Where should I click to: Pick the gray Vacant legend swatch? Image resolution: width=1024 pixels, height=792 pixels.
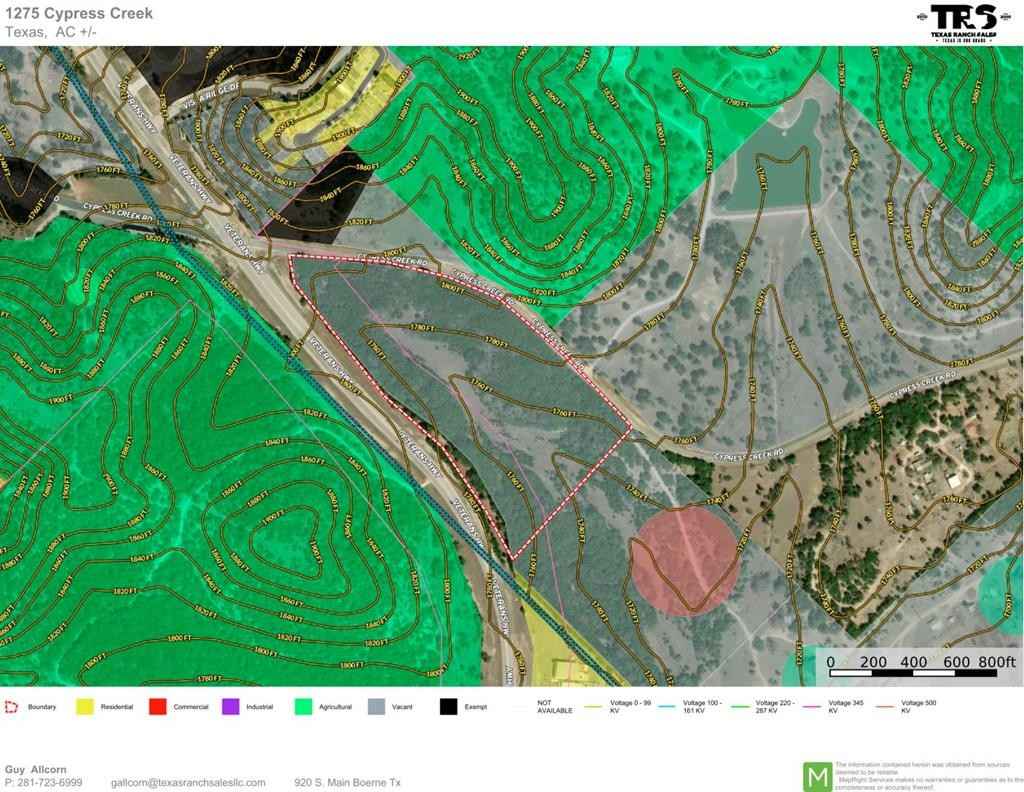pyautogui.click(x=376, y=707)
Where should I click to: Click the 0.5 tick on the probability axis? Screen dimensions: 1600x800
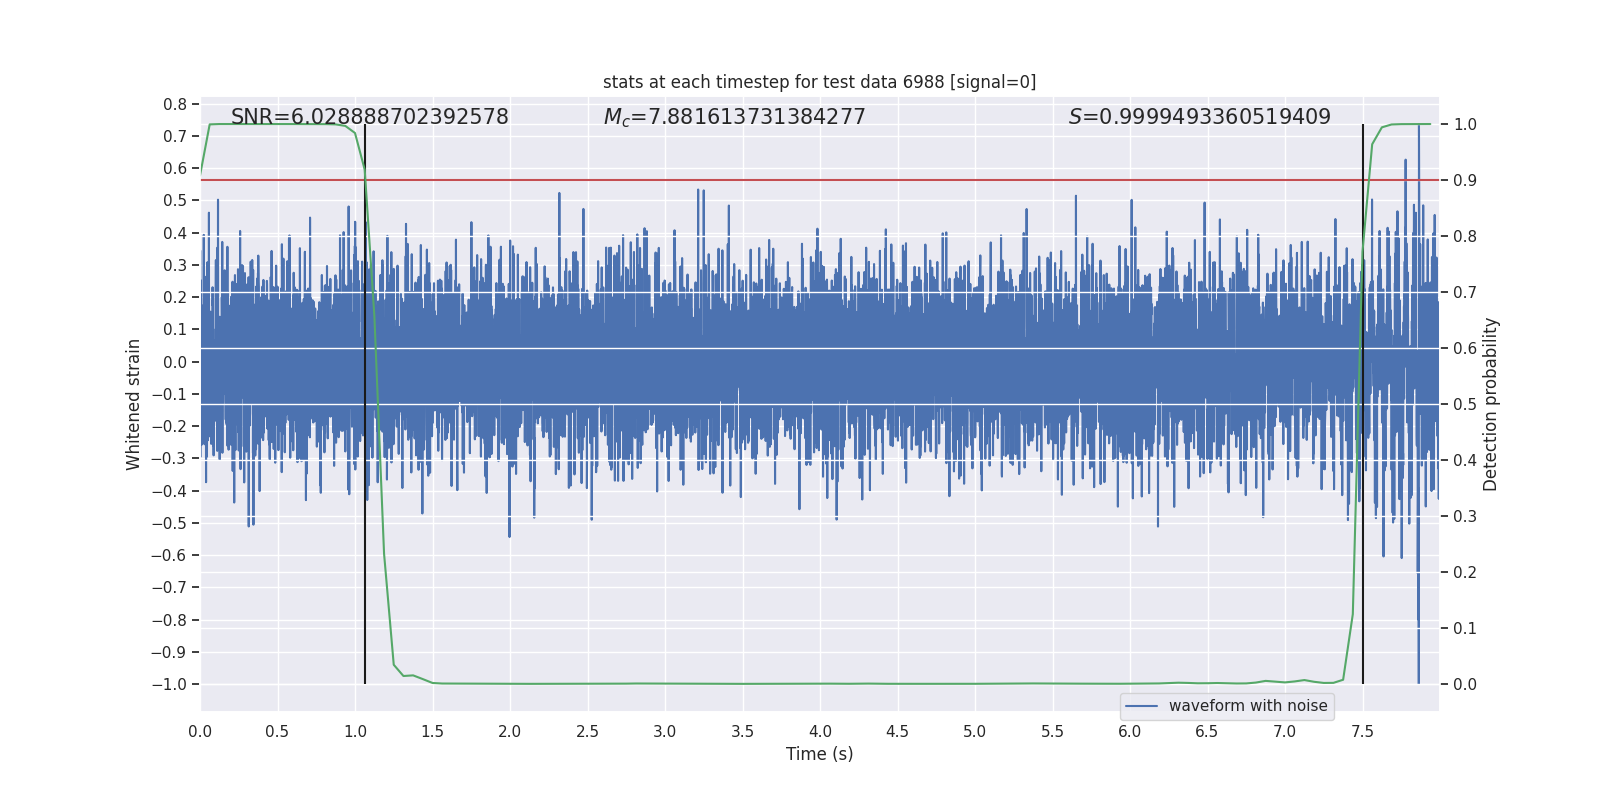click(x=1465, y=405)
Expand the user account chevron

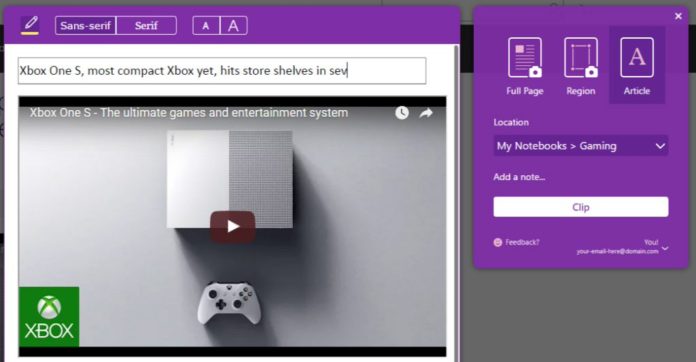(664, 248)
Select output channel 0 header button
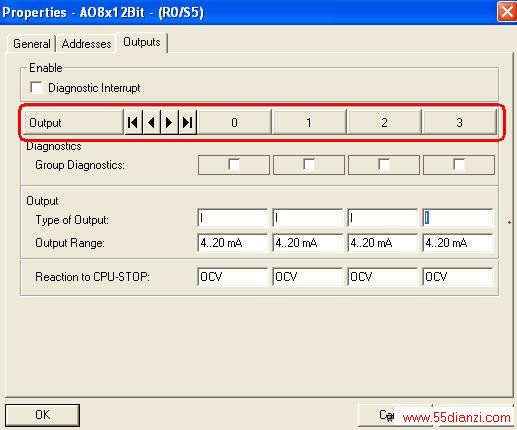Image resolution: width=517 pixels, height=430 pixels. 234,122
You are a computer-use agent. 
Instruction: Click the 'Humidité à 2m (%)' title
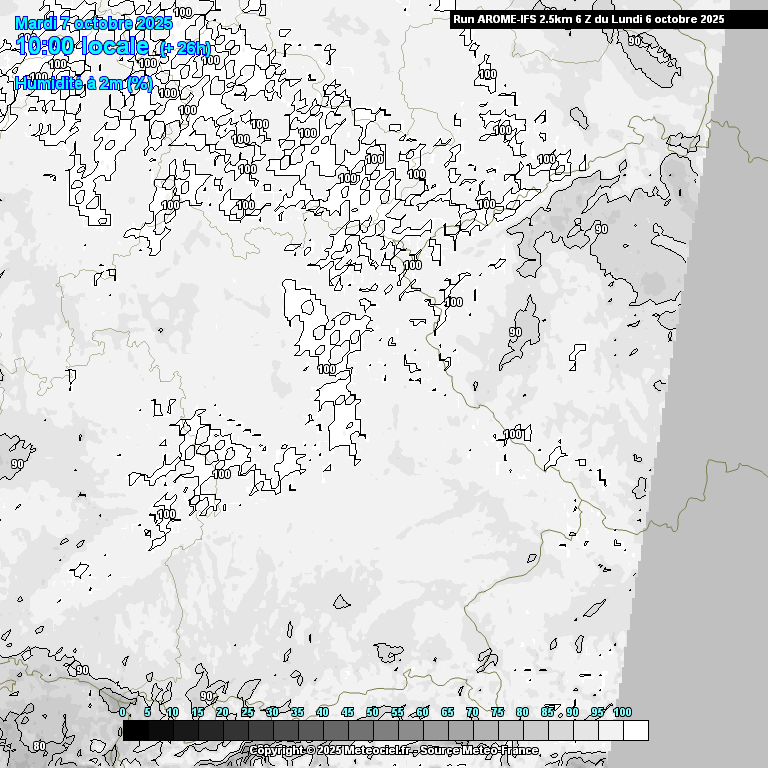[84, 84]
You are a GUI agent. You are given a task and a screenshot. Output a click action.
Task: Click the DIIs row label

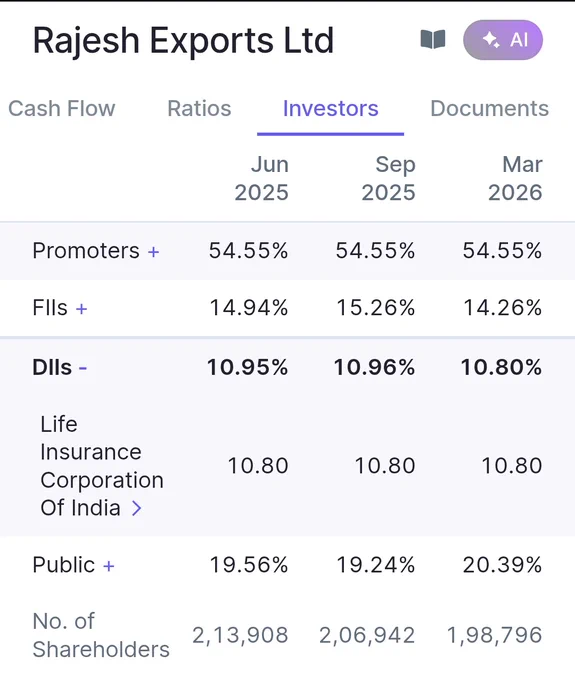pos(52,367)
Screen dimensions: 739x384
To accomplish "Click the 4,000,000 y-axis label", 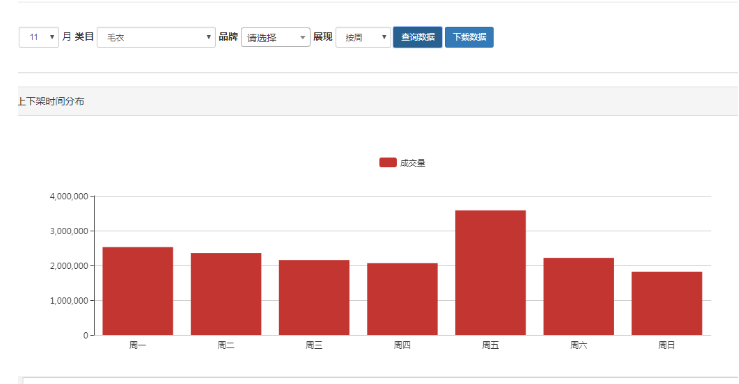I will tap(69, 196).
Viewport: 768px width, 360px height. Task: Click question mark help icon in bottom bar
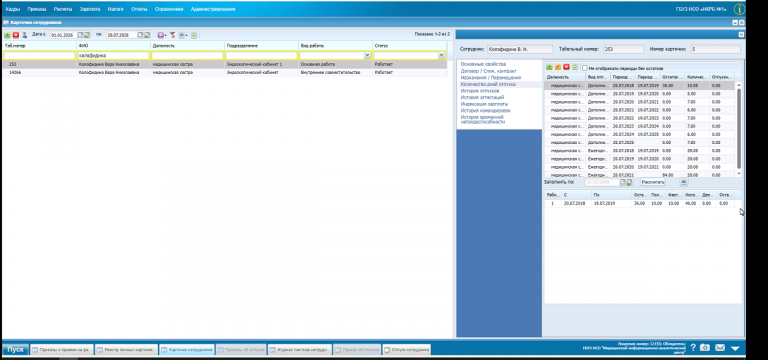(693, 348)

■ PROBLEM ■
Copy out all lines from the records where the word "agent" appears.

■ ANSWER TO THE EXERCISE ■
You are a computer-use agent. 
You are a GUI agent. You are given a task and a screenshot. Output a click action.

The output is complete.